Ucapan Diran membuatnya menjauhkan kepala. "Sekalian? Emang kalian abis dari mana?"

"Ya kita abis ket-adaws kena mata gue!" Diran meringis saat Davian refleks melempar bantal hingga mengenai wajahnya.

"Abis ngapain?" Dennis menatap curiga. Kalau yang beraksi Davian atau Radit, berarti ada sesuatu yang serius.

"Itu tadi ab-aws kepala gue," rintih Diran lagi. Radit tahu-tahu sudah ada di sampingnya. "Lo kenapa mukul kepala gue sih? Ampun deh, gue salah apa sama kalian?"

"Mulut lo tuh yang harus disalahin," sahut Lino.

"Ada yang kalian sembunyiin?" Pertanyaan yang keluar dari mulut Dennis membuat mereka bungkam.

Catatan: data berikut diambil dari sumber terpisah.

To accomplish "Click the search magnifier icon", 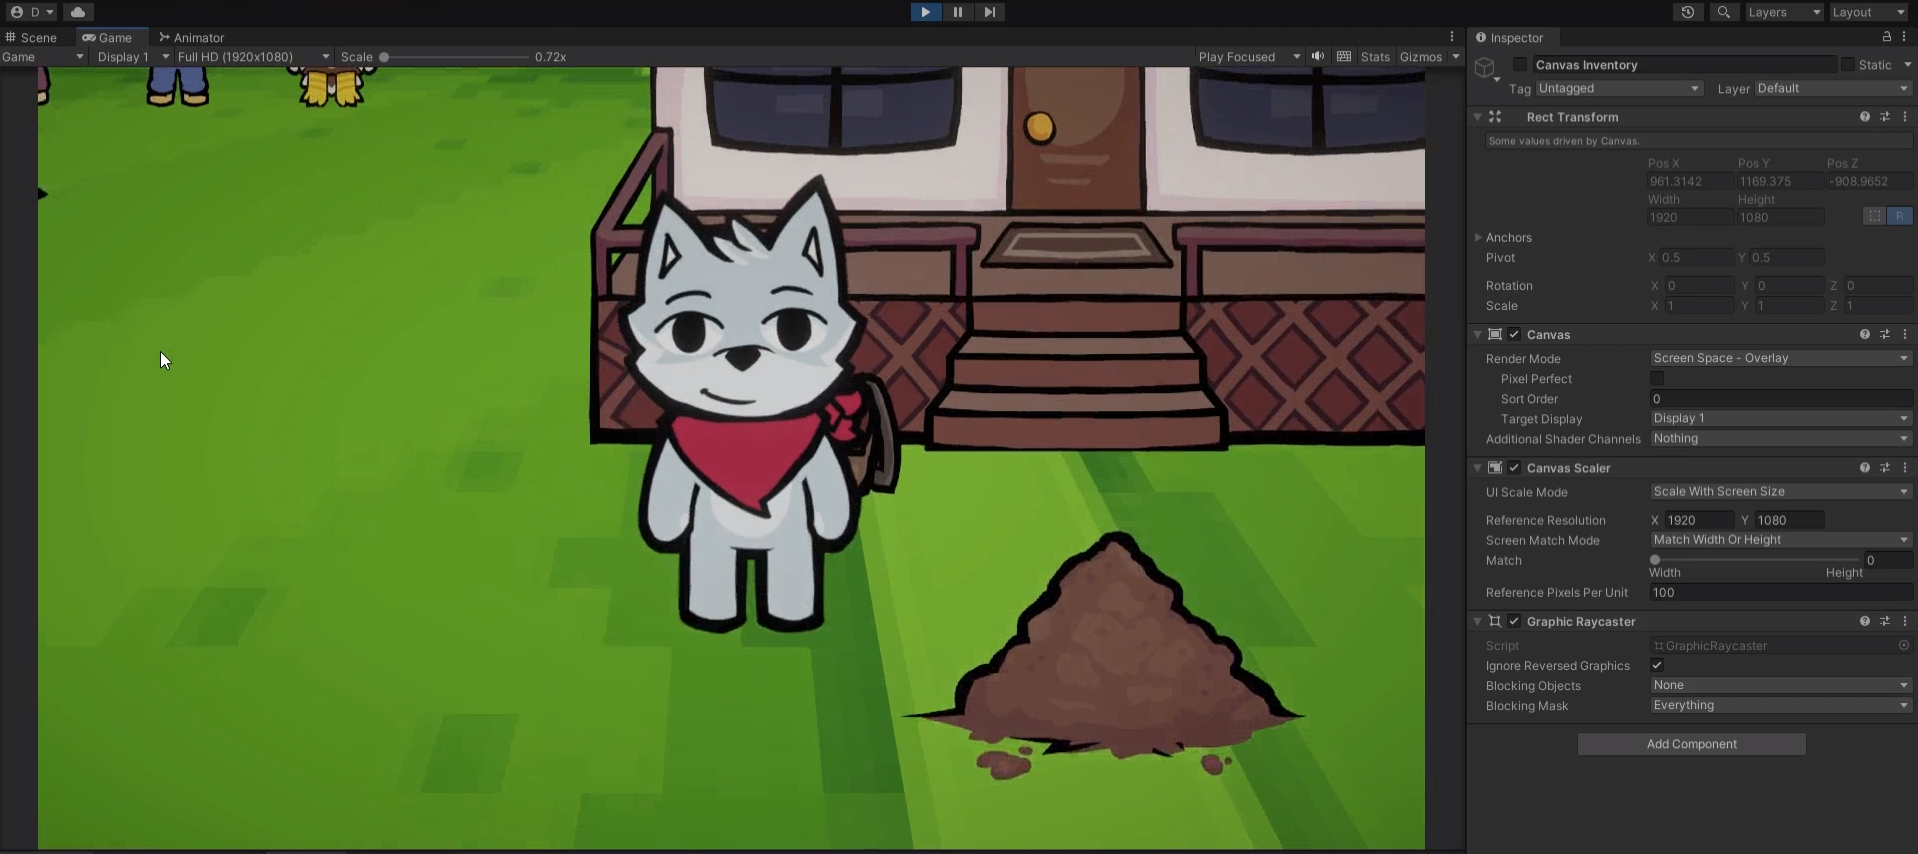I will point(1723,12).
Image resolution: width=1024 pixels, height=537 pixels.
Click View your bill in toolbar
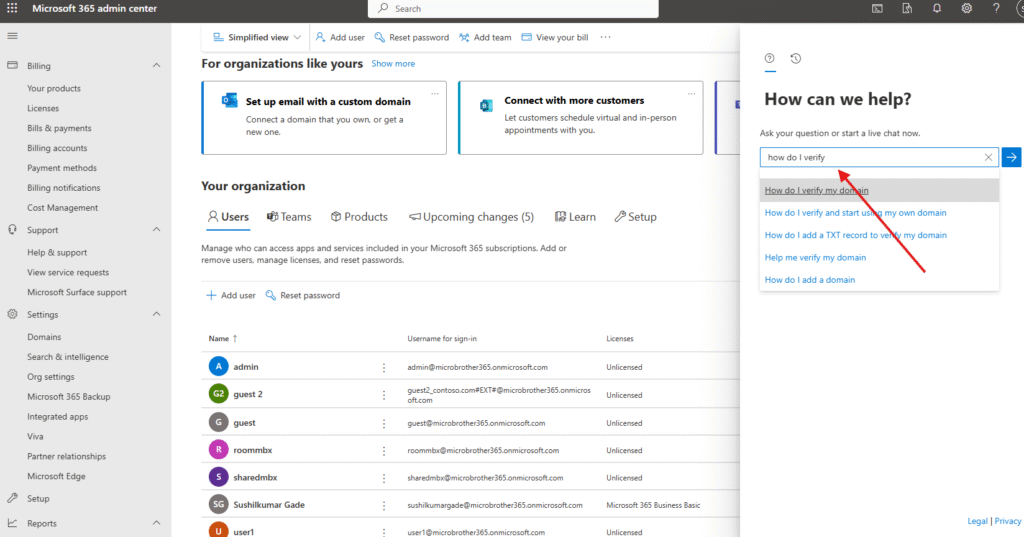click(x=554, y=37)
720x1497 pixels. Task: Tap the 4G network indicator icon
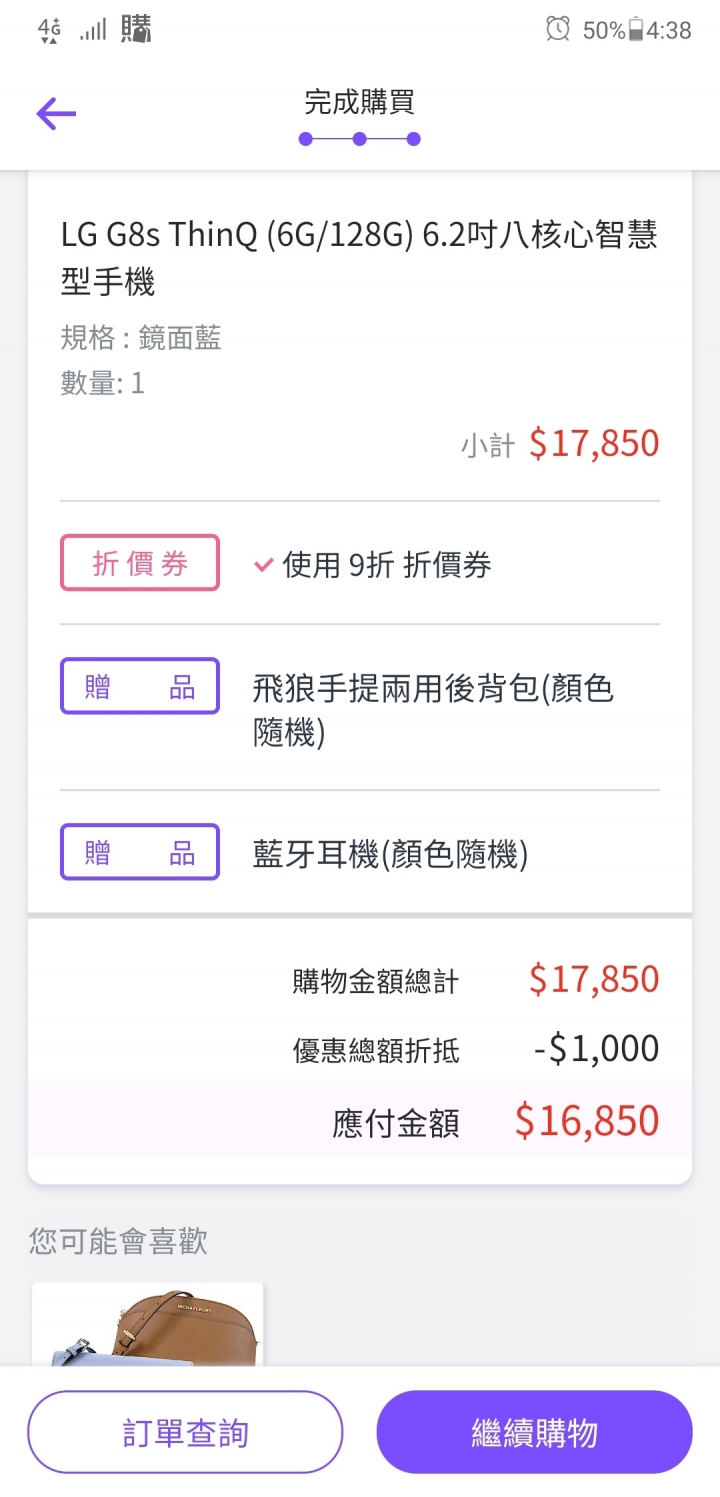tap(49, 31)
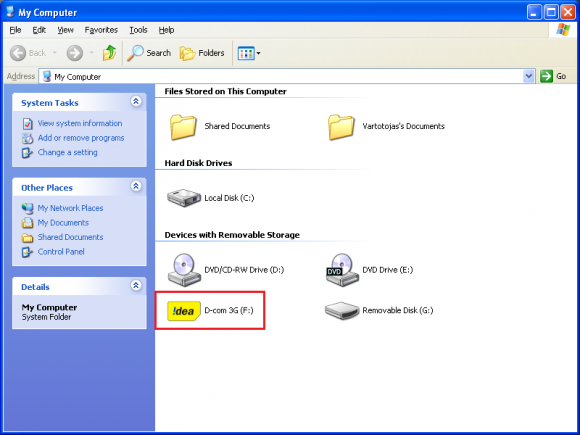Go up one folder level

click(x=109, y=53)
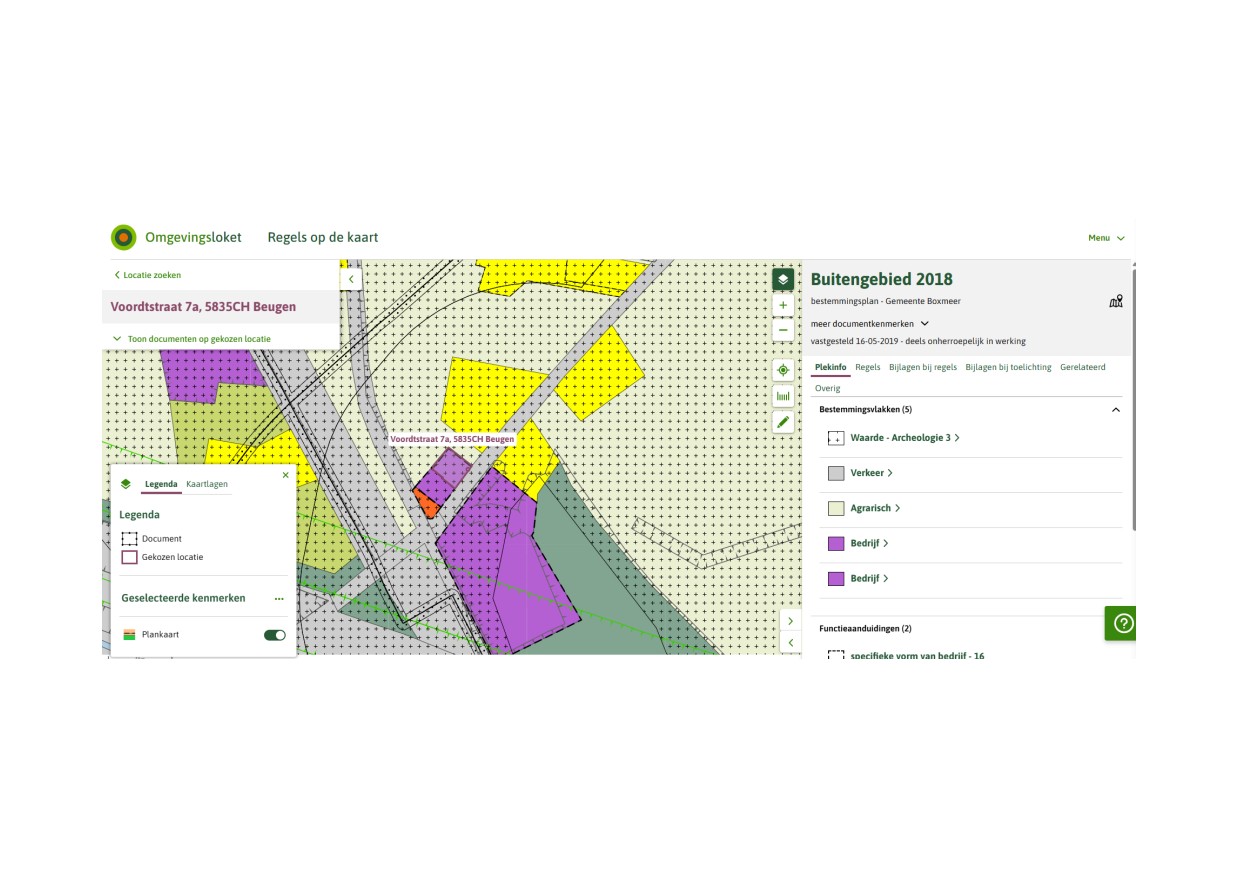The height and width of the screenshot is (870, 1239).
Task: Collapse the Bestemmingsvlakken section
Action: coord(1116,410)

Tentu dengan mata saling melempar isyarat. Tatapannya tertuju pada Davian yang menatap ke arah jam di pergelangan tangannya. "Udah sore, pulang yuk!"

"Yan, jangan ngalihin topik. Gue gak sebodoh itu buat-"

"Kita gak nyembunyiin apapun," potong Davian. "udahlah mending lo istirahat biar cepet sekolah lagi."

"Davian bener. Kita balik," pamit Radit menarik Diran yang mencebik sebal.

"Yan!" panggilnya berharap mendapat jawaban. Davian yang sudah berada di ambang pintu menoleh. "Sembuhin dulu fisik lo."

Setelahnya pintu tertutup dengan sempurna.